Though Tuberville’s obstructionism has to do with the contentious U.S. debate over abortion rights, the episode highlights a broader point: that a nation’s military is not immune to the political machinations of the society that surrounds it. While this can prove detrimental to a nation’s military readiness, this dynamic is a feature, not a bug, of modern governments. While the military command is entrusted with leading nations’ armed forces, the ultimate use of those armed forces—particularly the decision of whether or not to go to war—is too important to be left to the generals. Control of the military and the fighting of wars are political decisions, and so they must ultimately be in the hands of the political leadership that is entrusted with the wellbeing of society. This is why civil-military relations are a core component of how a military relates to the government and nation that it is entrusted with protecting.

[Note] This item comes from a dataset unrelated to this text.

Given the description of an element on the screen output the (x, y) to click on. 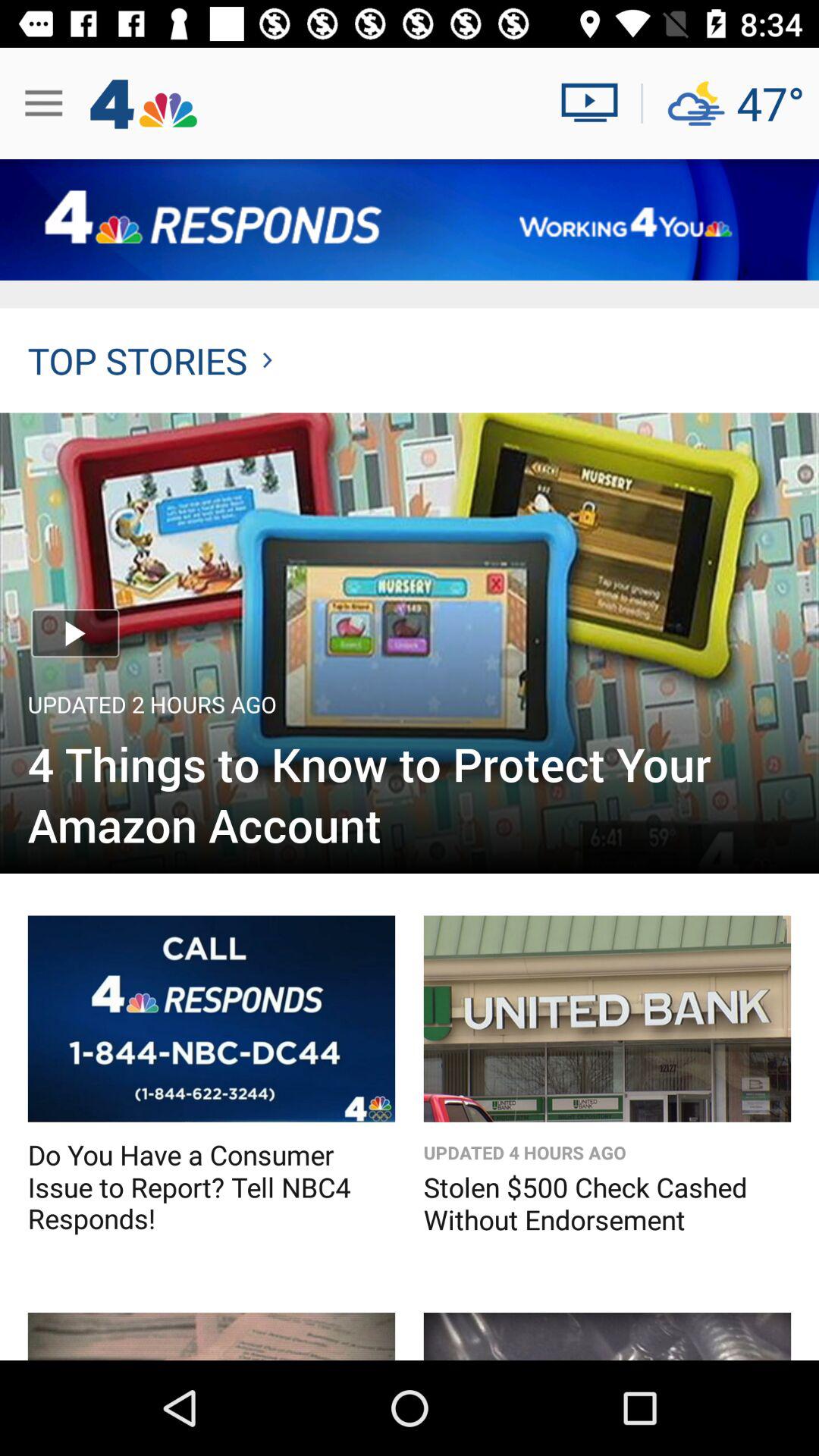
connect to monitor (595, 103)
Given the description of an element on the screen output the (x, y) to click on. 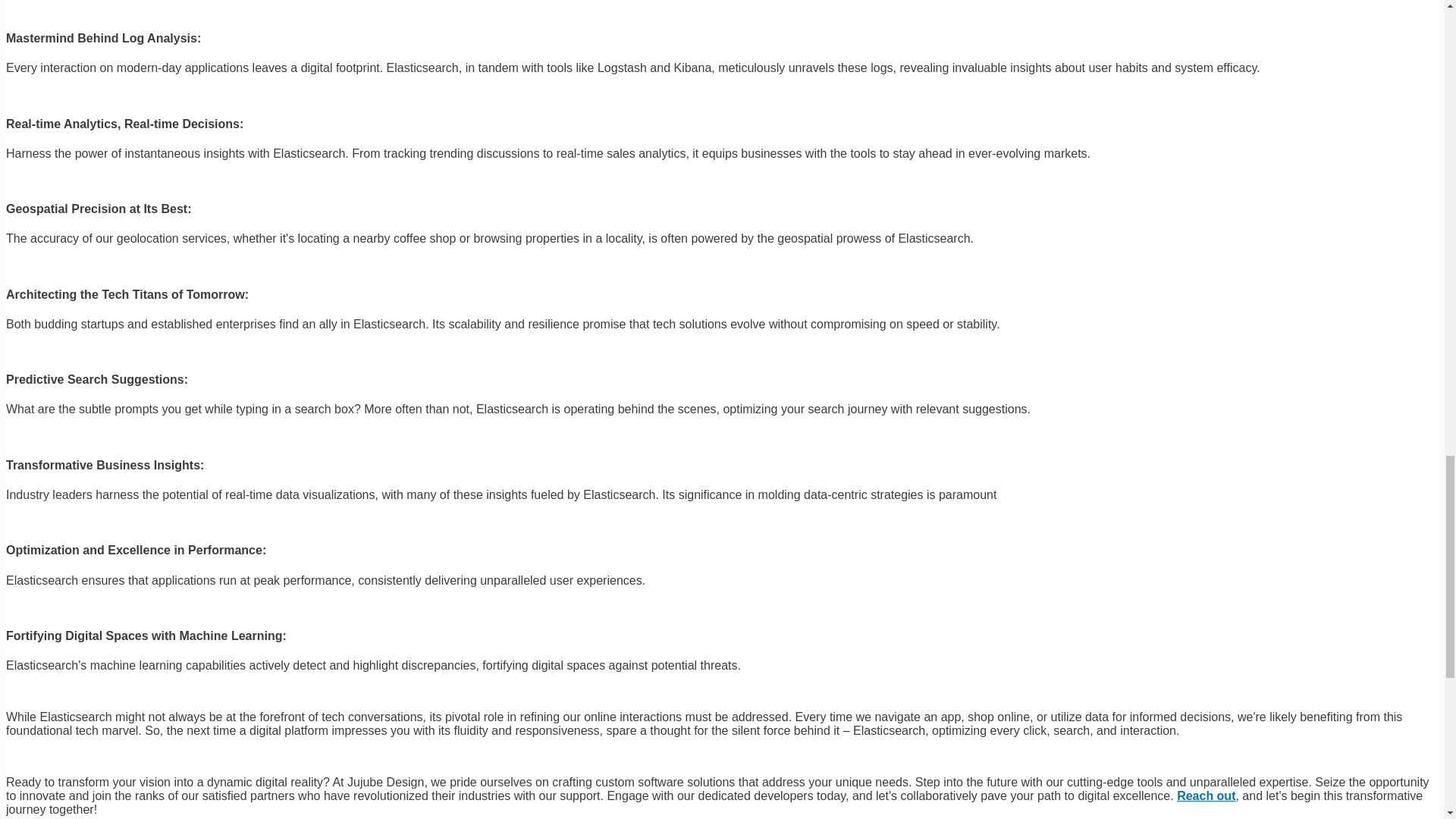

Civil-military relations are critical to governments of all regime types. In democracies, the armed forces ultimately answer to civilian elected leaders, due to concerns about military dominance of society and politics. Indeed, the U.S. takes this a step further, prohibiting not only active-duty generals but also—with rare exceptions—those who have been retired for less than 10 years from serving as secretary of defense. But even in many autocratic countries, there is a separation between the political leadership and the military officials who handle day-to-day military affairs and war planning. This separation of civilian and military leadership is also driven in part by the need for specialization, as political leaders have more to think about than just military affairs.